Supplied records →
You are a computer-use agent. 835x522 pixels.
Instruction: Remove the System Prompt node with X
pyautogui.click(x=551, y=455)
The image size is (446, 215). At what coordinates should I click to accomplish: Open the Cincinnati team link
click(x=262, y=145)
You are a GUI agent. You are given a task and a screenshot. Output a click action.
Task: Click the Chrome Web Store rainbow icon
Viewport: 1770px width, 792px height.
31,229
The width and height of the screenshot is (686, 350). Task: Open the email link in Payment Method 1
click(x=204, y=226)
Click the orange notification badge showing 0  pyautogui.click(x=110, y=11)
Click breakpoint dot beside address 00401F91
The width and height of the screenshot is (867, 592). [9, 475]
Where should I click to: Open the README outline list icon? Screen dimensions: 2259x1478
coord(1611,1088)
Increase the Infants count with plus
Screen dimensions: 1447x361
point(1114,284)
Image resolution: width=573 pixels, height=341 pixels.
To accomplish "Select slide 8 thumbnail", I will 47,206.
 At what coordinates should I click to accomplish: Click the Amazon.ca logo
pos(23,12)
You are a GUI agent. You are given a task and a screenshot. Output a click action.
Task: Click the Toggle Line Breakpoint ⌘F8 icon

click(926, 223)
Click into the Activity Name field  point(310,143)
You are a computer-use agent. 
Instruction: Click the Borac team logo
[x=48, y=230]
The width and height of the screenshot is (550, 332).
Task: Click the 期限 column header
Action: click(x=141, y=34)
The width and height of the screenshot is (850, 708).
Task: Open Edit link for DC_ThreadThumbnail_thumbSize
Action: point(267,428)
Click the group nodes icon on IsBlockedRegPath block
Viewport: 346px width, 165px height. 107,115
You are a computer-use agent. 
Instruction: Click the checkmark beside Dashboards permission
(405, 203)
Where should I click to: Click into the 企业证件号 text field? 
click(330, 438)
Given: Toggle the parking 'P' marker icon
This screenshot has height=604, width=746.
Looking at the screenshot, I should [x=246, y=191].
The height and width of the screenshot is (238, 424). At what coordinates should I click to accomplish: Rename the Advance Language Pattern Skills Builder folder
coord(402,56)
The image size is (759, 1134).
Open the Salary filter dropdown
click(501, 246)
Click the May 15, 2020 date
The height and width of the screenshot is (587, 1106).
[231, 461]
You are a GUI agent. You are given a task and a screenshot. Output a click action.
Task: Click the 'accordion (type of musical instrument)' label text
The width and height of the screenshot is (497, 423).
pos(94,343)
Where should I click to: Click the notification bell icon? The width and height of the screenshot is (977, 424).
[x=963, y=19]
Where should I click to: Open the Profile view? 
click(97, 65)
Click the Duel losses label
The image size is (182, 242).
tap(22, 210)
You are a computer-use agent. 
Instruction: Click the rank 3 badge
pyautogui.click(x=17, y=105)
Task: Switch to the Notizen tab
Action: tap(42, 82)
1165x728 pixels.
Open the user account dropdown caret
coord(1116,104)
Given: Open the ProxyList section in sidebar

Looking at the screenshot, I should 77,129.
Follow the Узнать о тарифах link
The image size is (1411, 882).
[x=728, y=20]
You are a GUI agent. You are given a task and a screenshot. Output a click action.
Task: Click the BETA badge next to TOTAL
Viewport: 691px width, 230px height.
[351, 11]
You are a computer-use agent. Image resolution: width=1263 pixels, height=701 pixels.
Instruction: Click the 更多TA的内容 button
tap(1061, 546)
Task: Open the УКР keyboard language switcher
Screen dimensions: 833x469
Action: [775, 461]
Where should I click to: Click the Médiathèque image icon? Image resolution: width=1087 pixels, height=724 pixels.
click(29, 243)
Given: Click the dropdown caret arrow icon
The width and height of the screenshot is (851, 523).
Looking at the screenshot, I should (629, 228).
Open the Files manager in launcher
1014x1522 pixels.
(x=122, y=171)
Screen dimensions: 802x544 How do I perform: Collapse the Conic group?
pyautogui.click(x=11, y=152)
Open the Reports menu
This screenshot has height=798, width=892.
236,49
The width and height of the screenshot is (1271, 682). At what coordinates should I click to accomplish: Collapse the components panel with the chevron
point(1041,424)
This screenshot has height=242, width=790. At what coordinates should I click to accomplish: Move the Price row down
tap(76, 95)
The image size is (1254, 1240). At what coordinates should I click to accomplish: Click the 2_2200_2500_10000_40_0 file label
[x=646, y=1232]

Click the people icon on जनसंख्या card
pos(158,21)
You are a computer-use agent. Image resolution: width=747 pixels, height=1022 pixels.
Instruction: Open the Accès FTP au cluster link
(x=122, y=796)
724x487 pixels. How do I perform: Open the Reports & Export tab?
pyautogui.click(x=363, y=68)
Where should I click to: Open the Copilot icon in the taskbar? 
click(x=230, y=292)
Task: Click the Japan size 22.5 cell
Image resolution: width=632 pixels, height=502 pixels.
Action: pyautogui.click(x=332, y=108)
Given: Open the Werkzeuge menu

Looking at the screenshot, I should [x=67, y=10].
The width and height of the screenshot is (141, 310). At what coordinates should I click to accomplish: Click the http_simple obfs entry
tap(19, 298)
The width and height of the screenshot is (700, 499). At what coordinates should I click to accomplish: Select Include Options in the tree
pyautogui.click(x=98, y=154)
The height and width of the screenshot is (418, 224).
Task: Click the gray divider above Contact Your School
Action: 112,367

Written problem →
Which lines of the records contain the word "Viewport"? Show each of them in full.

Written response →
Viewport: 1770px width, 792px height.
Viewport: 346px width, 165px height. 107,115
Viewport: 691px width, 230px height.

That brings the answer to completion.